Multiple Sclerosis (MS) is a neurodegenerative disease where immune-driven demyelination occurs with inefficient remyelination, but therapies are limited, especially those to enhance repair. Here, we show that the dual phosphodiesterase (PDE)7- glycogen synthase kinase (GSK)3 inhibitor, VP3.15, a heterocyclic small molecule with good pharmacokinetic properties and safety profile, improves in vivo remyelination in mouse and increases both adult mouse and adult human oligodendrocyte progenitor cell (OPC) differentiation, in addition to its immune regulatory action. The dual inhibition is synergistic, as increasing intracellular levels of cAMP by cyclic nucleotide PDE inhibition both suppresses the immune response and increases remyelination, and in addition, inhibition of GSK3 limits experimental autoimmune encephalomyelitis in mice. This combination of an advantageous effect on the immune response and an enhancement of repair, plus demonstration of its activity on adult human OPCs, leads us to propose dual PDE7-GSK3 inhibition, and specifically VP3.15, as a neuroprotective and neuroreparative disease-modifying treatment for MS.

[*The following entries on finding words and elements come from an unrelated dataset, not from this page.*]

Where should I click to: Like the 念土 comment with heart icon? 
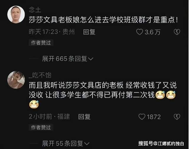tap(139, 32)
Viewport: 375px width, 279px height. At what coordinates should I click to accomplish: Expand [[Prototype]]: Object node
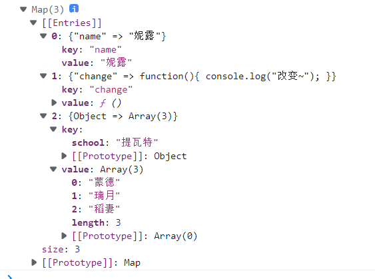click(64, 156)
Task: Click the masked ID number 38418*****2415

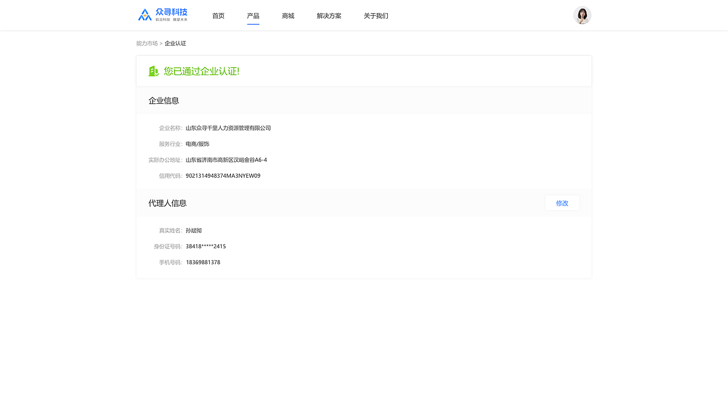Action: [205, 246]
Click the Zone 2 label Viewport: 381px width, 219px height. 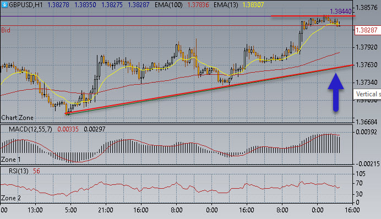[x=11, y=198]
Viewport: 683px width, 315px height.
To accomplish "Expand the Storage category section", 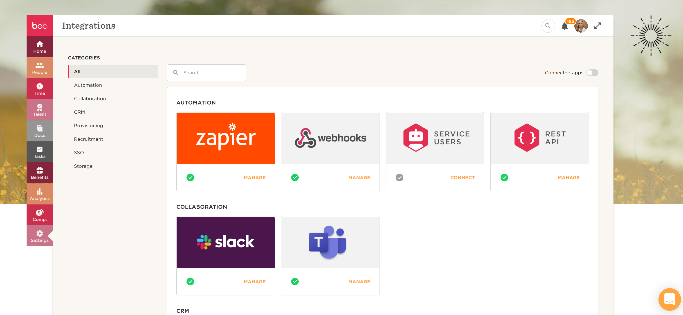I will (x=83, y=166).
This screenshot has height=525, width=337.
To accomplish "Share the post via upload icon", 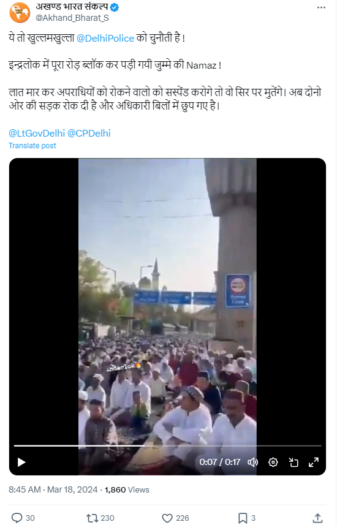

Phosphodiesterase7 Inhibition Activates Adult Neurogenesis in Hippocampus and Subventricular Zone In Vitro and In Vivo

The phosphodiesterase 7 (PDE7) enzyme is one of the enzymes responsible for controlling intracellular levels of cyclic adenosine 3',5'-monophosphate in the immune and central nervous system. We have previously shown that inhibitors of this enzyme are potent neuroprotective and anti-inflammatory agents. In addition, we also demonstrated that PDE7 inhibition induces endogenous neuroregenerative processes toward a dopaminergic phenotype. Here, we show that PDE7 inhibition controls stem cell expansion in the subgranular zone of the dentate gyrus of the hippocampus (SGZ) and the subventricular zone (SVZ) in the adult rat brain. Neurospheres cultures obtained from SGZ and SVZ of adult rats treated with PDE7 inhibitors presented an increased proliferation and neuronal differentiation compared to control cultures. PDE7 inhibitors treatment of neurospheres cultures also resulted in an increase of the levels of phosphorylated cAMP response element binding protein, suggesting that their effects were indeed mediated through the activation of the cAMP/PKA signaling pathway. In addition, adult rats orally treated with S14, a specific inhibitor of PDE7, presented elevated numbers of proliferating progenitor cells, and migrating precursors in the SGZ and the SVZ. Moreover, long-term treatment with this PDE7 inhibitor shows a significant increase in newly generated neurons in the olfactory bulb and the hippocampus. Also a better performance in memory tests was observed in S14 treated rats, suggesting a functional relevance for the S14-induced increase in SGZ neurogenesis. Taken together, our results indicate for the first time that inhibition of PDE7 directly regulates proliferation, migration and differentiation of neural stem cells, improving spatial learning and memory tasks. Stem Cells 2017;35:458-472.